Additionally, when asked about test takers like Carver who have compromised immune systems, Gavagni said there is no remote option for them to take the exam, but she said those who have medical issues can fill out a form on the Board of Bar Examiners' website and will be provided a separate room at the test site, if there are enough individual rooms to make that possible.

The board's website says it has been working with the Florida Department of Health to develop protocols for the exam, which so far include temperature taking, social distancing with one applicant at a table and tables six feet apart, requiring masks be worn during the two-day exam, and that out-of-state applicants "may" have to quarantine for a time before the exam.

A number of those who have opposed the board's plans include lawmakers.

U.S. Reps. Debbie Wasserman Schultz and Donna Shalala, both D-Fla., state Sen. Annette Taddeo, D-Miami, and state Rep. Anna Eskamani, D-Orlando, among others, have spoken out supporting the petitioners' requests for adjustments.

"Law school grads are already under massive pressure. Why is Florida making them worry about their own health and being a risk to loved ones? Other state bars opted for safer solutions. Fix this Florida," Wasserman Schultz said Friday on Twitter.

"We're seeing record-level new cases of #COVID19. Florida's law students are rightfully worried about putting their health and the health of their loved ones at risk.
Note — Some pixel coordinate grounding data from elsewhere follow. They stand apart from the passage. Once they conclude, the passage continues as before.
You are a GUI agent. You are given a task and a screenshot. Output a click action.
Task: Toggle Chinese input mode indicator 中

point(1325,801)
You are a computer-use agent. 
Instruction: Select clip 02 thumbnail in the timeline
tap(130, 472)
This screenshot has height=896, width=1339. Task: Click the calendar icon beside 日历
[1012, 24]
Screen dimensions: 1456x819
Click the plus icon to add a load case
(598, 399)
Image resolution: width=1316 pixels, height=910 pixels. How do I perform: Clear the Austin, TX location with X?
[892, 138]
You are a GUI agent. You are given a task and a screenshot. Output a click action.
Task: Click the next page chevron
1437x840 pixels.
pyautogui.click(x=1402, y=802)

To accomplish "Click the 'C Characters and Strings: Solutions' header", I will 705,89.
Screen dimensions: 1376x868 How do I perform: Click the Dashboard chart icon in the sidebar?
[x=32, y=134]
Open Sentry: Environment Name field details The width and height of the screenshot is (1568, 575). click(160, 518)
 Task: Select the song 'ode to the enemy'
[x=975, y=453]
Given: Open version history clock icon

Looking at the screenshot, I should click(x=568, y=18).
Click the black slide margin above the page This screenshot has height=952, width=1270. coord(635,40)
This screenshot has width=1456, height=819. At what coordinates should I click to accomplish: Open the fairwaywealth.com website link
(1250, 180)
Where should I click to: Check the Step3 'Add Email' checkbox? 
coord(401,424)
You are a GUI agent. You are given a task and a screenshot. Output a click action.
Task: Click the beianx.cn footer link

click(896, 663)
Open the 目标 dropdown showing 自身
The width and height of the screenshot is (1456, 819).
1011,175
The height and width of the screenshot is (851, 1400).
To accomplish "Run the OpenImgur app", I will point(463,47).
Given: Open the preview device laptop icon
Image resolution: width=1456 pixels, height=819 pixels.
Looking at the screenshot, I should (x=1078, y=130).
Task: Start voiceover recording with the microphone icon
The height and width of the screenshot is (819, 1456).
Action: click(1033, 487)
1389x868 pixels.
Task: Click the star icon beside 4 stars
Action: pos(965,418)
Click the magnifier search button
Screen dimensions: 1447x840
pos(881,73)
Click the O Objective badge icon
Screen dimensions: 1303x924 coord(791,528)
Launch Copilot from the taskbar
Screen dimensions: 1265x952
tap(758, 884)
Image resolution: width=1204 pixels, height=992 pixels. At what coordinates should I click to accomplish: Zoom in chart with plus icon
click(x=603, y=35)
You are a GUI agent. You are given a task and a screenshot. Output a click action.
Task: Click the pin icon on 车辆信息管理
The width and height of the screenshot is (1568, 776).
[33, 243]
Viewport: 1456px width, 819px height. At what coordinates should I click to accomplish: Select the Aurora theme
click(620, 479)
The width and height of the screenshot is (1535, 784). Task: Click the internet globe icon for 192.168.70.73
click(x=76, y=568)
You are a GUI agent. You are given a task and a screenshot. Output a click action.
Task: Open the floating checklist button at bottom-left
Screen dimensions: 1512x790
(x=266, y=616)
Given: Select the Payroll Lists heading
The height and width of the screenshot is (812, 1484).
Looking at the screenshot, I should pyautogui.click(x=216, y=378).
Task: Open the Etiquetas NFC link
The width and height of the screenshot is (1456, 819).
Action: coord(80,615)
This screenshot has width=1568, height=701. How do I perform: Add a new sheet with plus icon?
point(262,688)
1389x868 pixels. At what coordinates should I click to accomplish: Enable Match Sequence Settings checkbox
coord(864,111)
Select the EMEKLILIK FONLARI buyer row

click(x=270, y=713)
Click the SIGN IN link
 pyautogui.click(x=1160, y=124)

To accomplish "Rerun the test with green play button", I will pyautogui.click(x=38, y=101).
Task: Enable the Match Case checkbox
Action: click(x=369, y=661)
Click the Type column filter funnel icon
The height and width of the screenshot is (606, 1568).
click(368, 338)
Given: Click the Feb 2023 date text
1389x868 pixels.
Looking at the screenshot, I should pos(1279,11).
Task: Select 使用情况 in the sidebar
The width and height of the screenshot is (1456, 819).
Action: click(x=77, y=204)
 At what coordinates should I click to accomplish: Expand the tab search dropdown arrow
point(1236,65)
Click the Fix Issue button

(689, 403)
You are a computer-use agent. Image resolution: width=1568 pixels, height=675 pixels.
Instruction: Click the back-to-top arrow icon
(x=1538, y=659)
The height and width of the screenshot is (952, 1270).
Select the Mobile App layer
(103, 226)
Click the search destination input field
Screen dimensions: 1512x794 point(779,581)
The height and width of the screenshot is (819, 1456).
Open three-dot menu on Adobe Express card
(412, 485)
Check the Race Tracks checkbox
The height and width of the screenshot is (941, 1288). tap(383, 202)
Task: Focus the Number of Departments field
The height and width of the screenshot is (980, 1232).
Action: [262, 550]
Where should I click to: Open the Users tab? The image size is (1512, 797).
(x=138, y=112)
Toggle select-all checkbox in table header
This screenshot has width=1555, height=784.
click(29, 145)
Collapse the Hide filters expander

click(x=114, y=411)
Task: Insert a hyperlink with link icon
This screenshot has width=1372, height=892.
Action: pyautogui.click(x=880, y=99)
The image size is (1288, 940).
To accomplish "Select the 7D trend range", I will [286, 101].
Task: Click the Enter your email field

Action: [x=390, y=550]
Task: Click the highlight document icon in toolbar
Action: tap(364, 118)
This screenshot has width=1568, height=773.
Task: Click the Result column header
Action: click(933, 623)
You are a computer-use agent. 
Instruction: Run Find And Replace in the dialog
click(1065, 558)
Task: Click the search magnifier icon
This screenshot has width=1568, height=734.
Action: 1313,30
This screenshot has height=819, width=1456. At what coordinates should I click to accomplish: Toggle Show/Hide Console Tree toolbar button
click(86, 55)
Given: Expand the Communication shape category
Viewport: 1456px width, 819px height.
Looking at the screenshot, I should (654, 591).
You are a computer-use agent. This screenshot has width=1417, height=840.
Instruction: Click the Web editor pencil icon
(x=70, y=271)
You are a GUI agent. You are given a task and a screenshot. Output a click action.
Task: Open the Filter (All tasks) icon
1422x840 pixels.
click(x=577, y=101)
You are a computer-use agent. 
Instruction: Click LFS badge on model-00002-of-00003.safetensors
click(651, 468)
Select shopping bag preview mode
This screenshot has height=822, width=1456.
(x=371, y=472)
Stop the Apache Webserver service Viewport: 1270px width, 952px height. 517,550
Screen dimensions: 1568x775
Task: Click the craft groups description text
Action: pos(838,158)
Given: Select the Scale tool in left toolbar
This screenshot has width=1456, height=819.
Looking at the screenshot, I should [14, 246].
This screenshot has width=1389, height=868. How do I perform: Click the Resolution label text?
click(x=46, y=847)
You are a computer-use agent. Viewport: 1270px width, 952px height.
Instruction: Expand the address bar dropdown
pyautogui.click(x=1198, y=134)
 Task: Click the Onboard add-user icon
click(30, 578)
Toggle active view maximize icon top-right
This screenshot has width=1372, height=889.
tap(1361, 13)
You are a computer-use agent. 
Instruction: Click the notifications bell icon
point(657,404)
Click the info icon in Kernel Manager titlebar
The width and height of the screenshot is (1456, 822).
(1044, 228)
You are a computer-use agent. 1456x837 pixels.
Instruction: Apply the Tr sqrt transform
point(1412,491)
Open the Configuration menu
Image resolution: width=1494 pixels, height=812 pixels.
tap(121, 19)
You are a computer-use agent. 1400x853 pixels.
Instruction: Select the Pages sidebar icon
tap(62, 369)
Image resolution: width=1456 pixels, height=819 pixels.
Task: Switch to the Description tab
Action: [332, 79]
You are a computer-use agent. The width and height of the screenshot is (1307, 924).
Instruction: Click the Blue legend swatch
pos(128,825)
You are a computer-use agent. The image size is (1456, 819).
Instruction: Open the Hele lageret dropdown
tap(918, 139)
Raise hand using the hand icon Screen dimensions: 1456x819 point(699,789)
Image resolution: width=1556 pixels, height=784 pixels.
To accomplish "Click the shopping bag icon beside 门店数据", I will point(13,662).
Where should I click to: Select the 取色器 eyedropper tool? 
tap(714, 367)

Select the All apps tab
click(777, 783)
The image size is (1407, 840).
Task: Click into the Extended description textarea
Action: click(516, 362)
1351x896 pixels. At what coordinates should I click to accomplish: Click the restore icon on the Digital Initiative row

Other state bars have chosen safer alternatives — FL should do the same," Shalala said the same day.

One prospective bar exam taker tweeted Friday that the hotel he was supposed to stay at while taking the exam has closed due to the pandemic.

"Can't make it up: The hotel I was supposed to stay in while sitting for the Florida Bar Exam has closed due to the pandemic, but the 1000+ person exam, which will be held in a convention center currently being used as a COVID-19 testing site, is still on," said Issac Webb, a graduate of the University of California, Berkeley School of Law.

--Editing by Bruce Goldman.

Correction: A previous version of this story misidentified the approximate number of July Florida Bar exam takers.